SELECTED PASSAGE:
* BEGIN *

Reading C1

How to manage working at home with the kids?

SPACE – TIME – GROUP BREAKS –

TAKE TURNS – STAY IN TOUCH WITH FRIENDS

I admit it.  We don’t have kids.  But I can tell you that after running my own business for many years from home and living with my husband, whose own separate business is also home based, I have learned a lesson or two about working and living in close quarters with a family member for an extended period of time.  

For the children aspect, I am glad to share my insights learned by observing young families in similar situations.

Here are my 5 tips for working at home with family membêrs

1) Designate purposes for rooms or shared spaces 

You’ve got to look at your home with a new perspective, especially if you have limited space and both partners need to work full or part-time from home.  Assess objectively what the requirements are for each person. 

For example, if one or both of you are often talking on the phone, then working in separate rooms is best.  No matter what rooms you use: Just do it!  However, it is feasible to work in the same room if both of you have work that involves only reading/writing tasks.

Two such compatible jobs could be accounting and web design work.  But if we consider a sales person and a teacher working in the same room, then no! Don’t!.  You’re going to need your separate work spaces and areas.  Resources, books and files should be easily accessible to those who need it and at the same time not create an eye sore for the other.

Keep in mind, a sensible solution could simply involve moving tables or bookshelves in and out of different rooms. Doing so can transform your space in ways you may have never thought of before.

Also consider storing items that you don’t regularly need into your storage room to gain extra space. Now is also a good time to do your spring-cleaning and take things to Hagenholz or a recycling center.  To remain hygienic and safe, donating your possessions may not be the wisest choice at this time.

Lastly, don’t feel bad if you start out working in the same room as your mate and realize afterwards it’s really best to separate.  Be pragmatic and make it clear why you’d like to try something different. Most likely they will see your point when the new working arrangement improves their ability to concentrate, too.

With children?

Where children are concerned, you may need to get very creative.  A friend of mine transformed part of their living room into a mini-school room/play area for their 2-year old.  They couldn’t use the living room as an office room but it seemed to be a magical area where her daughter could play hours on end

I’ve also just learned my neighbour who has 3 children must now also work from home. The solution he has found is to use the apartment building’s attic to work from so his 1-year old and 3-year old daughters think he’s away at work.  Otherwise, they just wouldn’t understand why he is not paying attention to them. Luckily, his wife is a stay-at-home mom and is taking care of the kids as she usually does.

* END *

YOUR TASKS:
A: Please return the text of the working-from-home article between "Here are my" and "for each person.", inclusive.
B: In the working-from-home article, why does the neighbor with three children work from the apartment building's attic? Answer in one to three sentences.
C: Extend the article on working at home with family from its last sentence.

DATA EXTRACT:
* BEGIN *

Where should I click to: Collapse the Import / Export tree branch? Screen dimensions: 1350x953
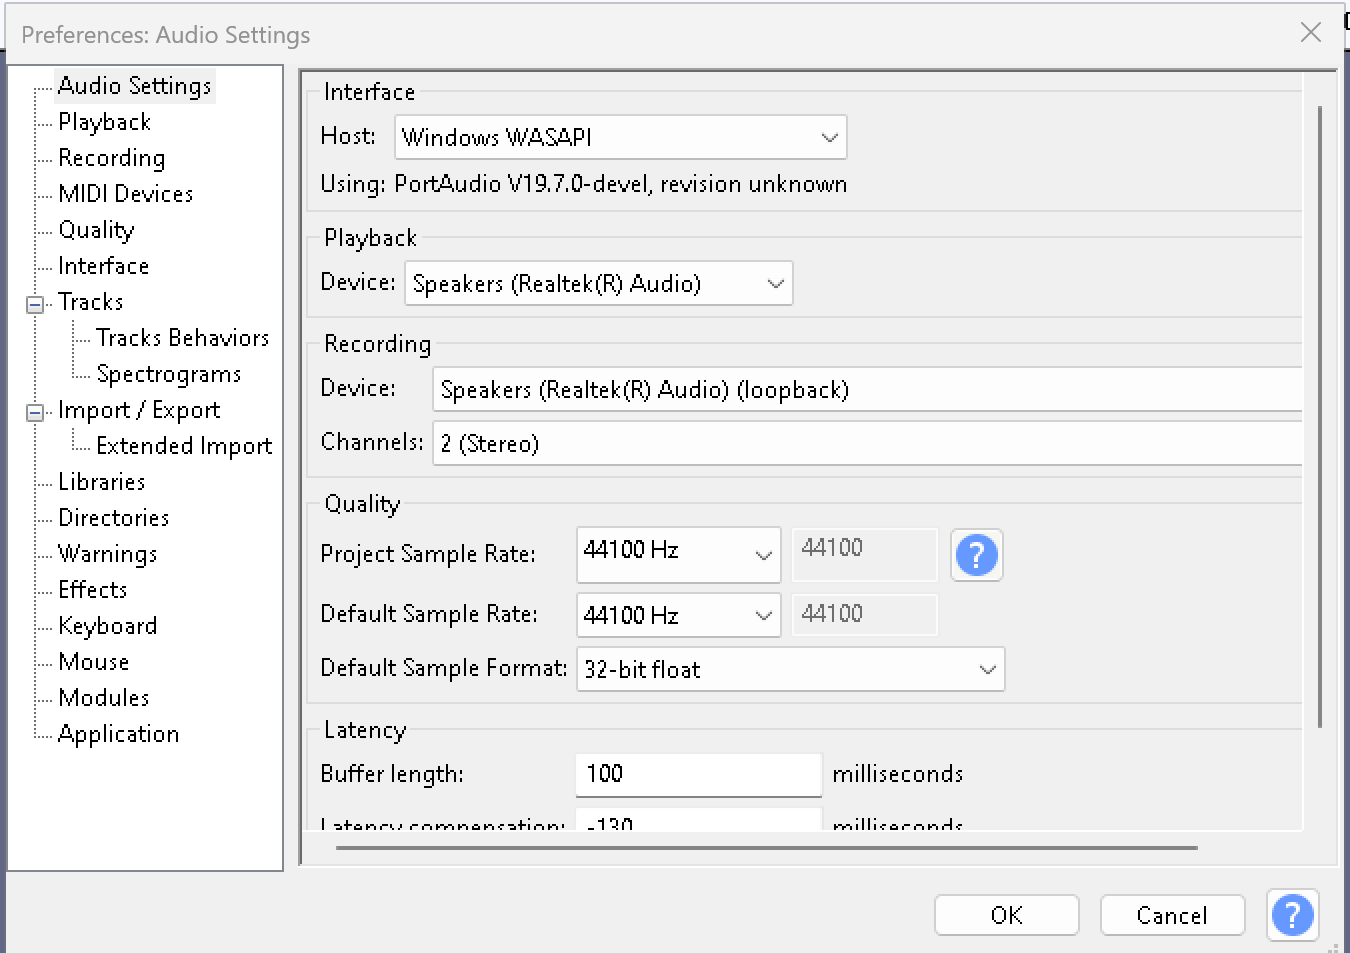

* END *

ANSWERS TO EACH TASK:
A:
Here are my 5 tips for working at home with family membêrs

1) Designate purposes for rooms or shared spaces 

You’ve got to look at your home with a new perspective, especially if you have limited space and both partners need to work full or part-time from home.  Assess objectively what the requirements are for each person.

B: He works from the attic so that his 1-year-old and 3-year-old daughters think he's away at work. Otherwise they wouldn't understand why he isn't paying attention to them.

C:
Not everyone will need to take such drastic measures.  As previously mentioned, when it comes to working with kids at home, you may consider renting a hobby room.  If that’s not possible, you could come to agreement to decide that you’ll spend the morning taking care of the children while your partner works and then switch roles in the afternoon. 

2) Determine “time zones”

Now, this is a tough rule that I have for myself and wish my husband would follow, too.  I enjoy having a clear “end of a working day”.  So when I watch TV in the living room, i.e. “his sometimes office”, I am not reminded of work.  This is hard for me when I can see him sitting at his computer often until bedtime working against a deadline only he has set for himself.

The upside to working from home is that you may be able to take a longer break during the day and work more in the early morning or evening. You may want to retreat into the bedroom or kitchen to not disturb the other(s) when you need “alone time”. This isn’t your corporate office.  Doing a little cleaning or cooking makes for a great break. Then get straight back to work. Keeping a to do list helps to maintain discipline.

Decide for yourself when work time is and coordinate shared time with your partner.  This may change day to day. Remain flexible to work around a conference call or stressful deadlines to meet.

But in the end, you do need to shut off. And so, literally shut your office door, if you have one, when your work day is officially over.  Respecting a set time to stop will help you turn your office back into your home.

3) Relax and unwind together

These are special times: We are not allowed to gather in large groups and we may even feel anxious seeing 1 or 2 friends. Enjoying a walk in the fresh air with family or on our own will be some of the most cherished time of all – because it can offer a sense of freedom and hope. 

Being outdoors is where young children can release pent-up energy and give them a chance to run around and make some noise.  Take a walk in the woods, do a bit of yoga, stretching or running.  Keeping your body fit will keep your mind fit, too.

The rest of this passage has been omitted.